Most posts are really about the existing problems and what can be done to
improve things in Scala. In general I find this conversation very constructive
and mature. I use Scala at work and see how things are gradually improving,
and this conversation makes me more assured that language/community continue
to move in that direction.

------
wiradikusuma
I use both Scala and AngularJS, and I feel like they seem to be in a similar
position in terms of acceptance (negative and positive).

The funny thing is, even for negative posts (bashing etc), I upvote them in
HN. My intention is obviously for the technology to improve, or for people to
clarify FUDs.

------
fat0wl
if you are watching, modersky, please appreciate that a big reason these
articles get upvoted is because people want to discuss Scala. many of the
comments are positive :D

i for one see value in Scala, for many of the reasons outlined here, though I
am experimenting and thinking it through for myself. the more interaction i
have with it the more i see it as a marriage of several great worlds. One
could argue that this makes for a jack-of-all-trades scenario. but let's be
honest, that is what the web world seems to be demanding.

& now, to fan the flames the tiniest bit -- when I was in the RoR ecosystem it
made me absolutely _sick_ how fervently the user-base seemed to glorify and
idolize it. Go to any random blog post on the internet that paints Rails
negatively and you will see a stream of tl;dr comments defending it that have
almost NO technical basis. just my experience anyway... and in many cases all
they seemed to be defending was syntactic sugar, a tangled web of OO, and
mediocre gems. But my real disappointment was that the culture of convention
seemed to be a cultural of programming ignorance and non-education.

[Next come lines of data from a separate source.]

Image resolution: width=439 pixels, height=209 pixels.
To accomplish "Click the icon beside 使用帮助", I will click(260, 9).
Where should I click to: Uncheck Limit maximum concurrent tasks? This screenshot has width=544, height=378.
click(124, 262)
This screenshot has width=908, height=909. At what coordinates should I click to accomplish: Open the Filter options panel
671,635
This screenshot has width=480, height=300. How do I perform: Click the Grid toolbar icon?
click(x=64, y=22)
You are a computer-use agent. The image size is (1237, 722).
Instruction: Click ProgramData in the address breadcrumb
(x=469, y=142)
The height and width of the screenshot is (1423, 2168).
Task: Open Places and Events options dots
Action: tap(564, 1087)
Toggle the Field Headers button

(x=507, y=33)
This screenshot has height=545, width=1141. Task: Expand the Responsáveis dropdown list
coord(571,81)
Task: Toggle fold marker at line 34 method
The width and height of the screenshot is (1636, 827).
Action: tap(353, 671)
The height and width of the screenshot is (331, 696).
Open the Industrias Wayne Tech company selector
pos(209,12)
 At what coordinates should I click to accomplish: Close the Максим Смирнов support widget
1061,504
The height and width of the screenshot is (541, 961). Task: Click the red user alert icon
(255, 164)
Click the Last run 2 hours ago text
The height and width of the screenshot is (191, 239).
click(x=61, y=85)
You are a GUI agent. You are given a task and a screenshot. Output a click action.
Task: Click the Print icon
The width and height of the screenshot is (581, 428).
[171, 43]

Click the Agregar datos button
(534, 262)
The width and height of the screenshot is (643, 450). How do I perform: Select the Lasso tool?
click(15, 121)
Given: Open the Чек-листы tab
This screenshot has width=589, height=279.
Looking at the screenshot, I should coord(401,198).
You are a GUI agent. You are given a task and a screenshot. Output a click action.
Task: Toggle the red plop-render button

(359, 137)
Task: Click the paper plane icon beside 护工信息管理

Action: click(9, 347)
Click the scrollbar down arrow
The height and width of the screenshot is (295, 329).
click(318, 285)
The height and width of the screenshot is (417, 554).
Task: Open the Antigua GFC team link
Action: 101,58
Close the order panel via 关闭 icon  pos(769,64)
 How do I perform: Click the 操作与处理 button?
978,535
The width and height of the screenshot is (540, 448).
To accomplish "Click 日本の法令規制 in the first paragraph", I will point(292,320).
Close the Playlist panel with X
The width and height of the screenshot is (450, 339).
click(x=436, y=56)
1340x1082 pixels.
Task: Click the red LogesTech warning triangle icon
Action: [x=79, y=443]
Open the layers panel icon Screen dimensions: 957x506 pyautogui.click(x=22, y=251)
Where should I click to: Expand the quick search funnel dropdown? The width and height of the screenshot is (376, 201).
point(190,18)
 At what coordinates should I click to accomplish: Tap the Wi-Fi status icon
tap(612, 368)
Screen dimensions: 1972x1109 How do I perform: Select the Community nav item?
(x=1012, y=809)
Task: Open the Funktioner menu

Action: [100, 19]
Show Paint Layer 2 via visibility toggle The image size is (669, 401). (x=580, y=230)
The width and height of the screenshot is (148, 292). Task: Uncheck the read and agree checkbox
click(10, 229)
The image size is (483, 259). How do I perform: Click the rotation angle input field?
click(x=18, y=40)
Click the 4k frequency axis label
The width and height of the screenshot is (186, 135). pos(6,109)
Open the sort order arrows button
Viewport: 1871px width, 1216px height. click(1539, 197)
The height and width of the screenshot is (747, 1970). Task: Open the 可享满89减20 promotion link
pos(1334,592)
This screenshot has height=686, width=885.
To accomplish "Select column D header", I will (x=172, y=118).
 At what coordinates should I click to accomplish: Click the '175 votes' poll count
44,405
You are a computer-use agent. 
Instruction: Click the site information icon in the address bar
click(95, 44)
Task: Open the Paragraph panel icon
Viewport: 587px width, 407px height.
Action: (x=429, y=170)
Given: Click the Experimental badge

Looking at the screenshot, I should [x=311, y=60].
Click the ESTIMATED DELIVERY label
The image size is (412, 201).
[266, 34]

This does not mean I hate RoR, since these discussions are irrelevant. But the
point is that I appreciate that Martin's views are at least rooted in
programming philosophy rather than hype-mongering for or against. Scala is a
student's language at the very least, whereas many other popular web languages
are an uninspired grouping of OO conventions. He seems to want to educate,
moreso than proselytize. Perhaps this simply makes him the devil's advocate
but I see the potential for Scala to be much more than an exercise. And if
some other JVM language gets a better foothold, I doubt Mr. Odersky will
mentally implode. I expect more Scala ecosystem advancements far into the
future.

------
octo_t
To people who say Scala has too many features, which ones would you remove?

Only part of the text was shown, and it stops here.